Criar expectativa de pagamento automático em 2026, neste momento, seria precipitado.

Projetos de Lei: o que está parado no Congresso

Há propostas em tramitação na Câmara dos Deputados, como o PL 4391/2023 e outros textos semelhantes, que sugerem percentuais entre 10% e 30% sobre o salário-base.

O problema central é político e financeiro.

Se aprovado de forma ampla, o adicional impactaria:

  • trabalhadores da limpeza urbana;
  • profissionais da saúde;
  • operários;
  • trabalhadores externos;
  • carteiros;
  • diversas categorias do serviço público.

Nos Correios, o impacto seria milionário — ou até bilionário — dependendo da abrangência e possibilidade de retroatividade.

Por isso, há resistência:

  • do Executivo (impacto fiscal);
  • das empresas estatais;
  • do setor empresarial privado.

AADC substitui o Adicional de Penosidade?

Aqui está um dos pontos centrais da disputa sindical.

O AADC (Adicional de Atividade de Distribuição e Coleta):

  • é previsto em norma interna e no Acordo Coletivo;
  • não é adicional constitucional;
  • pode ser alterado por negociação;
  • não tem natureza idêntica à penosidade.

Já o Adicional de Penosidade, se regulamentado:

  • teria base constitucional;
  • poderia repercutir em férias, 13º salário, FGTS;
  • poderia ser cumulativo com outros adicionais (dependendo da lei).

A tese empresarial costuma afirmar que o AADC já compensa o desgaste da função.

A tese sindical sustenta que:

O AADC é uma gratificação contratual.
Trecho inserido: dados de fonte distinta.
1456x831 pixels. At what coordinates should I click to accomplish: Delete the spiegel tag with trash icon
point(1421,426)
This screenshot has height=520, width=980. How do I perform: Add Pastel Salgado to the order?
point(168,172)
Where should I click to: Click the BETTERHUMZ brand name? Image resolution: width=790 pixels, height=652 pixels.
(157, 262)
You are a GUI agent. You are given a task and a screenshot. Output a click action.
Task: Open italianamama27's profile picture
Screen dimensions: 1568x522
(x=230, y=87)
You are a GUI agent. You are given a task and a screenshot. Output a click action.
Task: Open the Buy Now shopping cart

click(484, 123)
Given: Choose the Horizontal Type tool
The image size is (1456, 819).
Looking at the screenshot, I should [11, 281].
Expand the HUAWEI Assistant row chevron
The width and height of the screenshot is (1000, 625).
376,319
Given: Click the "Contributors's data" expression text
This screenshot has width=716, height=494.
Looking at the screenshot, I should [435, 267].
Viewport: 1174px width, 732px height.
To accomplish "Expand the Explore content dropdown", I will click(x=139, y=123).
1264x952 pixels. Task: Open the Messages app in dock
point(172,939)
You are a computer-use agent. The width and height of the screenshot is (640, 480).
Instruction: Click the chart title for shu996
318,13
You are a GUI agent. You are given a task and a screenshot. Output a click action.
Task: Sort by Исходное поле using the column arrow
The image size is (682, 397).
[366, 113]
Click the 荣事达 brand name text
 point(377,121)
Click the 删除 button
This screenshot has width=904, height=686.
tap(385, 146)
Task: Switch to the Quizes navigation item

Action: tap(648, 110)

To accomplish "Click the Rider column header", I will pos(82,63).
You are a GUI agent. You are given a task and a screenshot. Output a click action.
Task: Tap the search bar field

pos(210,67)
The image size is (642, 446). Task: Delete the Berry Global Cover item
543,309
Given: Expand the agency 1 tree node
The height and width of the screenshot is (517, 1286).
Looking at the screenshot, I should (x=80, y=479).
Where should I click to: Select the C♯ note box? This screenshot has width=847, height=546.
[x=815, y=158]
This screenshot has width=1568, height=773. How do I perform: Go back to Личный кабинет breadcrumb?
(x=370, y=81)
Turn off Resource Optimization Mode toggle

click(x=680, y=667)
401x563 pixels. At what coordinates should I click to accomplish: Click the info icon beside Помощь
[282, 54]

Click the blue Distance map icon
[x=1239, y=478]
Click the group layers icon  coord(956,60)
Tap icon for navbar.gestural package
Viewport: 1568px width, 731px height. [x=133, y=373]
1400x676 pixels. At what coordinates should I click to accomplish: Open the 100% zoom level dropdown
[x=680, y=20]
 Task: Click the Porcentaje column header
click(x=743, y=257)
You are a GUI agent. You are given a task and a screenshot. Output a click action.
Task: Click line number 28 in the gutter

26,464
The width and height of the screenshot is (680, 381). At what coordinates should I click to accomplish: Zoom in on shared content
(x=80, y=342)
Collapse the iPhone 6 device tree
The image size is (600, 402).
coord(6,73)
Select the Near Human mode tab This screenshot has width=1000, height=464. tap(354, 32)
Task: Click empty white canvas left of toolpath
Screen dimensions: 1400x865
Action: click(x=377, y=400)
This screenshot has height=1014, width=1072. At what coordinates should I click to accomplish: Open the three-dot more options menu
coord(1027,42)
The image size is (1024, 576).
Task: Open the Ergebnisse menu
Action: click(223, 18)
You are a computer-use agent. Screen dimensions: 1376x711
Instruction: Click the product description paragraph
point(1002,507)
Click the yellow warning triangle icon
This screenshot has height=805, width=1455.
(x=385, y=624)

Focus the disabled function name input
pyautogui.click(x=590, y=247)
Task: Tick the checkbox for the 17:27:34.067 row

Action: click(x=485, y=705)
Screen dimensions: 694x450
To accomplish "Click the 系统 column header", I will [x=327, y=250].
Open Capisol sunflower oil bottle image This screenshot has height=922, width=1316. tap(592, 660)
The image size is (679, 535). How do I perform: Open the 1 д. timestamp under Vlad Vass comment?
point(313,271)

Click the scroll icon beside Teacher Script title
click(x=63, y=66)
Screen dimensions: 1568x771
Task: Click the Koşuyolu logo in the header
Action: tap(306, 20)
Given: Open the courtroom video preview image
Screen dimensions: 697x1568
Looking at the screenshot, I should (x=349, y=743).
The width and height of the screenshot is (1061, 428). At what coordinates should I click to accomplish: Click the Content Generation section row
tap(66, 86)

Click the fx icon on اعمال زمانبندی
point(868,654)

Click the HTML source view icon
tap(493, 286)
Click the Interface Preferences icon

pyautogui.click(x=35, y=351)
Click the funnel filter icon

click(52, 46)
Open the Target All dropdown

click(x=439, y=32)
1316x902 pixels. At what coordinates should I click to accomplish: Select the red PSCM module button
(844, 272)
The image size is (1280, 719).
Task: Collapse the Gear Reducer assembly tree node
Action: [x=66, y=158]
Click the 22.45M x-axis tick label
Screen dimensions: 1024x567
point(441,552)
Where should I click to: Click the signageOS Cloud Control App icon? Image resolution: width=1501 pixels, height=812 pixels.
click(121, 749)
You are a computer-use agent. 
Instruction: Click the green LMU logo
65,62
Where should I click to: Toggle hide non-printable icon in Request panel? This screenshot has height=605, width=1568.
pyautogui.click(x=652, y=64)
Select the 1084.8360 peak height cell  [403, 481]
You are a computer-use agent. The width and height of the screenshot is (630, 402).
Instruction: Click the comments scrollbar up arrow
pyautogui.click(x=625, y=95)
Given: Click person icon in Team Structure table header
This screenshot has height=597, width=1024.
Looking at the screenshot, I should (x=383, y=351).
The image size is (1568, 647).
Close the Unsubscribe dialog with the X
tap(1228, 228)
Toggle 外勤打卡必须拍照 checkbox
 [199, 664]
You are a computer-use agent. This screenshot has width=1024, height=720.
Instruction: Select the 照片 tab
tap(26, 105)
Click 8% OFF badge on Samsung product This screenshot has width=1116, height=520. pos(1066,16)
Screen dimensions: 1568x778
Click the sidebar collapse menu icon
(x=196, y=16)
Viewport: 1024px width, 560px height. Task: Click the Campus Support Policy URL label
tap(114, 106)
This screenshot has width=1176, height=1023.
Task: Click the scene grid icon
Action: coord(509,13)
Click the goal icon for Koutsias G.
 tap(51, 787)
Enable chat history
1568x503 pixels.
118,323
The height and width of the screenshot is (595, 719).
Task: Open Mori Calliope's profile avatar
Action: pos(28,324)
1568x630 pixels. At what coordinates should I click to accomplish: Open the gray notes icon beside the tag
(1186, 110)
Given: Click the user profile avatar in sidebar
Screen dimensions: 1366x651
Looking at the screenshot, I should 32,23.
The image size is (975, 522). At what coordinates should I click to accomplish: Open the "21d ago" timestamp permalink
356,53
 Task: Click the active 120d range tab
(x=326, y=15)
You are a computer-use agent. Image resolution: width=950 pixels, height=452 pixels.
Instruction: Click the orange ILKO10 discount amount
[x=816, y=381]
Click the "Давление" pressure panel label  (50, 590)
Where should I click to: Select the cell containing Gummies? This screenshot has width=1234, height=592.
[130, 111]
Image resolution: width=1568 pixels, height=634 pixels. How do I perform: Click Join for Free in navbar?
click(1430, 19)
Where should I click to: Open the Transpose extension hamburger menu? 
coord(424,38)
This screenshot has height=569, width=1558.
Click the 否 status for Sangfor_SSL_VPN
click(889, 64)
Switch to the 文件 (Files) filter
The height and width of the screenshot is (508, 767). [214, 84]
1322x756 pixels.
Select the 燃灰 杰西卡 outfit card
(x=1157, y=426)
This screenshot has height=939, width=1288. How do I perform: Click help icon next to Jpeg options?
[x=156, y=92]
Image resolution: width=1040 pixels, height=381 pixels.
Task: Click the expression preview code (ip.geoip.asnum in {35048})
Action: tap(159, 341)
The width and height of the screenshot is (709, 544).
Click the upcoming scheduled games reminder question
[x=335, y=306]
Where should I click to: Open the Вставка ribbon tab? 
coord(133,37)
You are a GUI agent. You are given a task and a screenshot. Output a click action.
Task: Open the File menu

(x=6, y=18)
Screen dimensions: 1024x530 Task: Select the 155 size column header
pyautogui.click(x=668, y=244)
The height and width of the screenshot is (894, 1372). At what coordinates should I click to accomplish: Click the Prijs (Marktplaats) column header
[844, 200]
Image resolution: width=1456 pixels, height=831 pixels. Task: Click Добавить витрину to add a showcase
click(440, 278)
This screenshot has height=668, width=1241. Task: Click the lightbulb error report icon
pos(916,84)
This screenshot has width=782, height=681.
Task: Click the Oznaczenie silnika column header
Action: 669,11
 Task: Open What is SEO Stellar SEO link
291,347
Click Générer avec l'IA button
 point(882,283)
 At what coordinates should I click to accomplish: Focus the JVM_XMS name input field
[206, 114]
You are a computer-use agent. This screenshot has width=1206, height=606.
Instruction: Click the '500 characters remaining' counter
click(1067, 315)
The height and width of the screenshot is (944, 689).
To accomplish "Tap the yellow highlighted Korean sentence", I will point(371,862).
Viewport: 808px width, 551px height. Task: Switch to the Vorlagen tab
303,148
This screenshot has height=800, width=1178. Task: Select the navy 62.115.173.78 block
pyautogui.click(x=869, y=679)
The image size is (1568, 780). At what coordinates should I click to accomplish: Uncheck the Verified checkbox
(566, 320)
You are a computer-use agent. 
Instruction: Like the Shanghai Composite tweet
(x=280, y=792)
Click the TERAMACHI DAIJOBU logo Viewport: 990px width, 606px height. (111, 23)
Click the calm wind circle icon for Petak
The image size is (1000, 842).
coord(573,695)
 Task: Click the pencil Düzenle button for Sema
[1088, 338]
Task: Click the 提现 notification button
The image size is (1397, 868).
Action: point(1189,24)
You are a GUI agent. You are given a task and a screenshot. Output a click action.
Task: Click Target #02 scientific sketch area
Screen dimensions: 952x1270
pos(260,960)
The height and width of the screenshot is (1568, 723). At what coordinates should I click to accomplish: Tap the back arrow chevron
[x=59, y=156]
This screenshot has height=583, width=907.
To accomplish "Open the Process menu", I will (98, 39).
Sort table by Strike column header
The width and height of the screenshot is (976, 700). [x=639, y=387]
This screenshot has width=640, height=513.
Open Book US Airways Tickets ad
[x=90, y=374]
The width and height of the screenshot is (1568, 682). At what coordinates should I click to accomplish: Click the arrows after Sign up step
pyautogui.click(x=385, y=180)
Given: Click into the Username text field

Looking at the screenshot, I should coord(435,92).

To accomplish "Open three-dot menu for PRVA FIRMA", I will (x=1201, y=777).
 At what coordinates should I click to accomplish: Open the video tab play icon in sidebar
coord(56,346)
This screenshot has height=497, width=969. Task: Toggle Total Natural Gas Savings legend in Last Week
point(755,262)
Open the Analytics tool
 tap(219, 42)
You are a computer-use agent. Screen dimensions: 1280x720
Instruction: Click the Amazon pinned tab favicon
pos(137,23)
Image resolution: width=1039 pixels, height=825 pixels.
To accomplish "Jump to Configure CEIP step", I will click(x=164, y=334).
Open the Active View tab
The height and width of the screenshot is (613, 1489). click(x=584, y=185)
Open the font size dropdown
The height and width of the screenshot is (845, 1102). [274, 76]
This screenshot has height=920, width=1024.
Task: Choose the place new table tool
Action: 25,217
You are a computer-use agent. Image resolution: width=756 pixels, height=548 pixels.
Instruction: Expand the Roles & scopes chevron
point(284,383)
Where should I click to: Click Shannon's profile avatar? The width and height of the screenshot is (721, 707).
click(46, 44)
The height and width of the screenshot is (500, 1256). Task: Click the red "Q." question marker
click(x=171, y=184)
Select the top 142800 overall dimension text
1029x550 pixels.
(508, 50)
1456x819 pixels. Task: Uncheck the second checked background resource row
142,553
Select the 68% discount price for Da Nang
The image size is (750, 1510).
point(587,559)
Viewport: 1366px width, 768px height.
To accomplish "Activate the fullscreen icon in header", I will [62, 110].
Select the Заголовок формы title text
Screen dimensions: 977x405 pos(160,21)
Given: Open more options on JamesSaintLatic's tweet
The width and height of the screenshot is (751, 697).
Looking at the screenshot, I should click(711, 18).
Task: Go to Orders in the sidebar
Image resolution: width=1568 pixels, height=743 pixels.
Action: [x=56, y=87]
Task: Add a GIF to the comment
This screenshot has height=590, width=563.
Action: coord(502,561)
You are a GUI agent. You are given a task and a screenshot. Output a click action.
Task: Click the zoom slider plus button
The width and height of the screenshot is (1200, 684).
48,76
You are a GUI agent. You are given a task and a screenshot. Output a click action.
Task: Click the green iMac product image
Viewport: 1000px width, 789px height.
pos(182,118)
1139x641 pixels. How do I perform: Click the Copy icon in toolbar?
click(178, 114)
A penosidade é um direito constitucional autônomo.

Essa diferença é estratégica e pode gerar disputas judiciais futuras.

O verdadeiro impasse: custo ou direito?

A ausência de regulamentação há mais de 35 anos revela um conflito estrutural:

✔️ De um lado, um direito social previsto na Constituição.
✔️ Do outro, o impacto financeiro que sua aplicação causaria.

No caso dos Correios, o debate ocorre em meio a:

  • discussões sobre modernização;
  • pressão por produtividade;
  • ameaça recorrente de sucateamento;
  • campanhas salariais cada vez mais restritivas.

Regular o adicional significaria reconhecer oficialmente que milhares de trabalhadores exercem atividades com desgaste extremo permanente.

O que pode acontecer nos próximos anos?

Existem três cenários possíveis:

1. Regulamentação pelo Congresso

Define critérios objetivos e percentual fixo.

2. Pressão do STF

A Corte pode reconhecer formalmente a omissão e determinar providências.

3. Negociação via ACT ou judicialização setorial

Sindicatos podem buscar reconhecimento específico para determinadas categorias.

Nenhum desses cenários é automático.

Todos dependem de mobilização política e sindical organizada.

Direito esquecido ou pauta estratégica?

O Adicional de Penosidade é hoje um direito constitucional não regulamentado que poderia impactar diretamente os carteiros dos Correios.

Mas é preciso separar:

  • expectativa jurídica,
  • realidade legislativa,
  • e estratégia sindical.

Sem pressão organizada, o tema tende a permanecer parado.

Com articulação nacional e mobilização real, pode se tornar uma das pautas centrais das próximas campanhas salariais.

A pergunta que fica para a categoria é:

O adicional de penosidade será tratado como promessa futura ou como bandeira concreta de luta?